Trump, who has virtually never been seen in Washington outside the White House, his own hotel and a handful of other highly controlled settings, came with the first lady, a coterie of Republican members of Congress and top aides, who could be seen smiling, chatting and posing for selfies throughout the game. He entered without fanfare about eight minutes before first pitch, only spotted by a few in the crowd.
The trip to the ballpark was the first time Trump attended a Washington sporting event since becoming president. He has not eaten at a Washington restaurant beyond those in his hotel and has skipped traditional social events such as the Kennedy Center Honors and White House Correspondents’ Association dinner.
The Nationals had sought to keep politics out of their first trip to the World Series and did not invite Trump, who decided to come and then arranged the logistics with Major League Baseball, officials said.
After his brief introduction, Trump was largely a non-presence in the ballpark .

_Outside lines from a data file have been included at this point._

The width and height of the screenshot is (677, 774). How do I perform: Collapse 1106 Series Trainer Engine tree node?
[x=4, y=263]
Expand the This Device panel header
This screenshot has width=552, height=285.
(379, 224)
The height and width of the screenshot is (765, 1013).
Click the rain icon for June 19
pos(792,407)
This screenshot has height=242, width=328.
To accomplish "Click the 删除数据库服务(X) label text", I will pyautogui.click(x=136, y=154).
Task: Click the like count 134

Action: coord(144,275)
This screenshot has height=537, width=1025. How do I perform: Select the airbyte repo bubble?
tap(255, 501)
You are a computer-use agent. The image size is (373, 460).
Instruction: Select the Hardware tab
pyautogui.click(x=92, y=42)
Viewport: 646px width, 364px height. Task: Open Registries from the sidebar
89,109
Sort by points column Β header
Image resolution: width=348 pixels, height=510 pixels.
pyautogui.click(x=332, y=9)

Presidents often throw out the ceremonial first pitch when they attend a baseball game, but that honor Sunday instead went to chef and humanitarian José Andrés, who has faced off with Trump in court over scuttled plans to build a restaurant in the Trump International Hotel and has criticized many of Trump’s policies. Andrés received a loud ovation when he appeared on the field before the game.
The presidential limo pulled up into a tunnel below home plate, and the president and first lady emerged shortly after 8 p.m., whisked into an elevator by Secret Service and up to the luxury box. Trump was accompanied by the first lady, daughter Ivanka Trump and an all-Republican cohort, including Sens. Lindsey O. Graham (S.C.) and David Perdue (Ga.); Texas Reps. Mac Thornberry, Kevin Brady, Kay Granger and John Ratcliffe; and Reps. McCarthy, Steve Scalise (La.), Mark Meadows (N.C.), Andy Biggs (Ariz.), Liz Cheney (Wyo.) and Matt Gaetz (Fla.)
Here’s the video:
NBC News Reporter Monica Alba and sports reporter Dan Steinberg have their own tweet about Trump-related events during the game:
It’s a marked difference from President George W. Bush’s appearance at Game Three of the 2001 World Series, which took place in New York City, not exactly a bastion of Republican support:
In addition to this, it was reported by a local television station that the Lerner family, the owners of the Nationals, quietly informed Major League Baseball that they did not wish to share the owner’s box with Trump and his entourage. As far as we know, Trump did not meet with the Lerner family, any of the Nationals teammates, or anyone other than the MLB Commissioner and a group of service members that were at the game.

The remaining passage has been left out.